- _Consigne écrite_
Mettez sous forme de liste numérotée, sans les lignes vides, uniquement la partie des entrées qui commence à la ligne contenant "How do I perform: Click the Status" et se termine à la fin des entrées, ces deux limites comprises.
++++
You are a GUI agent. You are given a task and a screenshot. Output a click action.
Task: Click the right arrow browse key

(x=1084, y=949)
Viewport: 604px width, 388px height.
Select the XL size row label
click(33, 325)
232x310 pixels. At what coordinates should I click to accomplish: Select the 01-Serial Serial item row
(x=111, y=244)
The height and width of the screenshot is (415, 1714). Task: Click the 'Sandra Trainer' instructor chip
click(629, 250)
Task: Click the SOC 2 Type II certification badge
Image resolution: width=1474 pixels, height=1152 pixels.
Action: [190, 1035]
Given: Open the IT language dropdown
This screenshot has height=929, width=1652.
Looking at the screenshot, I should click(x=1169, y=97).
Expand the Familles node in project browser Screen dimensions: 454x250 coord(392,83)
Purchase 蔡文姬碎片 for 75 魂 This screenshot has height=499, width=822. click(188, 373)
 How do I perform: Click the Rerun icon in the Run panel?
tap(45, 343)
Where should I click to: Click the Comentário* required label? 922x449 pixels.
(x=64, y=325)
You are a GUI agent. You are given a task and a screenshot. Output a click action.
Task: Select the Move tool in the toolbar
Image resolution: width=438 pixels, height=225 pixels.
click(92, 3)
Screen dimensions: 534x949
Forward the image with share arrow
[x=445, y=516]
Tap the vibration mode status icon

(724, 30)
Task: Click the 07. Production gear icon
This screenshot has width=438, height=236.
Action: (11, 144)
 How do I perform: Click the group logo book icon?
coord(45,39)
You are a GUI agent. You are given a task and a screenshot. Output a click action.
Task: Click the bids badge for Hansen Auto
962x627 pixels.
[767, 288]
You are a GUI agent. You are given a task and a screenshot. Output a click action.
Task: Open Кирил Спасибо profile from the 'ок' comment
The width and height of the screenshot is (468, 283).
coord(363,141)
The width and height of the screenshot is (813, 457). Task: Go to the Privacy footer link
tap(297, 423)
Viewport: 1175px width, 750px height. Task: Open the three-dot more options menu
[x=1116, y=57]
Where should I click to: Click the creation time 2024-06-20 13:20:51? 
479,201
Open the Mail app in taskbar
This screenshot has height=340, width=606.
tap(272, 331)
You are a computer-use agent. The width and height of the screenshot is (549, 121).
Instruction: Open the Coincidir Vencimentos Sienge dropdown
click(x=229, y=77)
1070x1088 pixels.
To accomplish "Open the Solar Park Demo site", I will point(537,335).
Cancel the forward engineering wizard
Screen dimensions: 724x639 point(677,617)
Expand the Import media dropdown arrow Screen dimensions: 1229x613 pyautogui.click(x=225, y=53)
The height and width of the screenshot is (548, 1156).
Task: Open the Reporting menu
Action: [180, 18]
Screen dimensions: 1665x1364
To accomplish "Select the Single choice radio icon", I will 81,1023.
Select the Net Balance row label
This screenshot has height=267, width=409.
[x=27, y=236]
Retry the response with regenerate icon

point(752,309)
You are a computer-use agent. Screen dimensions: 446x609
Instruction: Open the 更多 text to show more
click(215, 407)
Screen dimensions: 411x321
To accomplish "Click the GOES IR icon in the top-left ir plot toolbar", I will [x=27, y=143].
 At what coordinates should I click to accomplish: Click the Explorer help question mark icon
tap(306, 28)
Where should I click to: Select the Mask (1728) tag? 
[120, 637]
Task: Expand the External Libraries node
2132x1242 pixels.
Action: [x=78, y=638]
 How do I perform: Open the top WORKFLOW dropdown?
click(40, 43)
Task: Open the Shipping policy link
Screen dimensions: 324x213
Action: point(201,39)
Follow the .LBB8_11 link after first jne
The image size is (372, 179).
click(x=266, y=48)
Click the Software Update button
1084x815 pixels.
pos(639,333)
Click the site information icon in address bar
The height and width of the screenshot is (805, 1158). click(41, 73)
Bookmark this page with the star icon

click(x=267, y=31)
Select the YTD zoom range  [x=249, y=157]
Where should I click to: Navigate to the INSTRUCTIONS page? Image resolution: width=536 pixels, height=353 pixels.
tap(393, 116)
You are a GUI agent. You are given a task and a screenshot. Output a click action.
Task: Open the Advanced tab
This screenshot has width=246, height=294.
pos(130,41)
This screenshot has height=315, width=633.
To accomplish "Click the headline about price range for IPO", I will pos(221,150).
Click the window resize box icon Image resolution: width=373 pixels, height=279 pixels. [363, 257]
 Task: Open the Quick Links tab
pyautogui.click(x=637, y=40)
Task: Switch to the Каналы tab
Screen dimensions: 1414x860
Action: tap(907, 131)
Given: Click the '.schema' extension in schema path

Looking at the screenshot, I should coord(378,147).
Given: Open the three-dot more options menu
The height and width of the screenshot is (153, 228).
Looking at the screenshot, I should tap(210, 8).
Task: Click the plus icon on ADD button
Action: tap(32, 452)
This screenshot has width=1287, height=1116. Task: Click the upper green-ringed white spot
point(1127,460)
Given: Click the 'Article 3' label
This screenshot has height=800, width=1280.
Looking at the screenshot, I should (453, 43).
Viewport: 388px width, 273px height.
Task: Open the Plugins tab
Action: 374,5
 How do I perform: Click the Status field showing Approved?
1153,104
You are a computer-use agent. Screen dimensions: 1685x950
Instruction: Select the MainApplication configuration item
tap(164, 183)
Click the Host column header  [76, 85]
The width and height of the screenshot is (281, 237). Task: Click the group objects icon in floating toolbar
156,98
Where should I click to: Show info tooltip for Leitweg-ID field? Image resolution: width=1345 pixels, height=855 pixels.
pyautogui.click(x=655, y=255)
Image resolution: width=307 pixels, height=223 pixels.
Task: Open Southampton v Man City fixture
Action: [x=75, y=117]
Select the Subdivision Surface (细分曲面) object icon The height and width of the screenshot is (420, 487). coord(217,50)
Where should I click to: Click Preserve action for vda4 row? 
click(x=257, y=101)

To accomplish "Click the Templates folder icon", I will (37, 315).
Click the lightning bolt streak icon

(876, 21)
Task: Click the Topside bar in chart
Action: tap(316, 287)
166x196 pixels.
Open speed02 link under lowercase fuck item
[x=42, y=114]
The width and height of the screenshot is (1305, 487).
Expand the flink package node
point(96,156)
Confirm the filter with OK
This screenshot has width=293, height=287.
++++
- _Réponse écrite_
1.  How do I perform: Click the Status field showing Approved?
2. 1153,104
3. You are a computer-use agent. Screen dimensions: 1685x950
4. Instruction: Select the MainApplication configuration item
5. tap(164, 183)
6. Click the Host column header  [76, 85]
7. The width and height of the screenshot is (281, 237). Task: Click the group objects icon in floating toolbar
8. 156,98
9. Where should I click to: Show info tooltip for Leitweg-ID field? Image resolution: width=1345 pixels, height=855 pixels.
10. pyautogui.click(x=655, y=255)
11. Image resolution: width=307 pixels, height=223 pixels.
12. Task: Open Southampton v Man City fixture
13. Action: [x=75, y=117]
14. Select the Subdivision Surface (细分曲面) object icon The height and width of the screenshot is (420, 487). coord(217,50)
15. Where should I click to: Click Preserve action for vda4 row? 
16. click(x=257, y=101)
17. To accomplish "Click the Templates folder icon", I will (37, 315).
18. Click the lightning bolt streak icon
19. (876, 21)
20. Task: Click the Topside bar in chart
21. Action: tap(316, 287)
22. 166x196 pixels.
23. Open speed02 link under lowercase fuck item
24. [x=42, y=114]
25. The width and height of the screenshot is (1305, 487).
26. Expand the flink package node
27. point(96,156)
28. Confirm the filter with OK
29. This screenshot has width=293, height=287.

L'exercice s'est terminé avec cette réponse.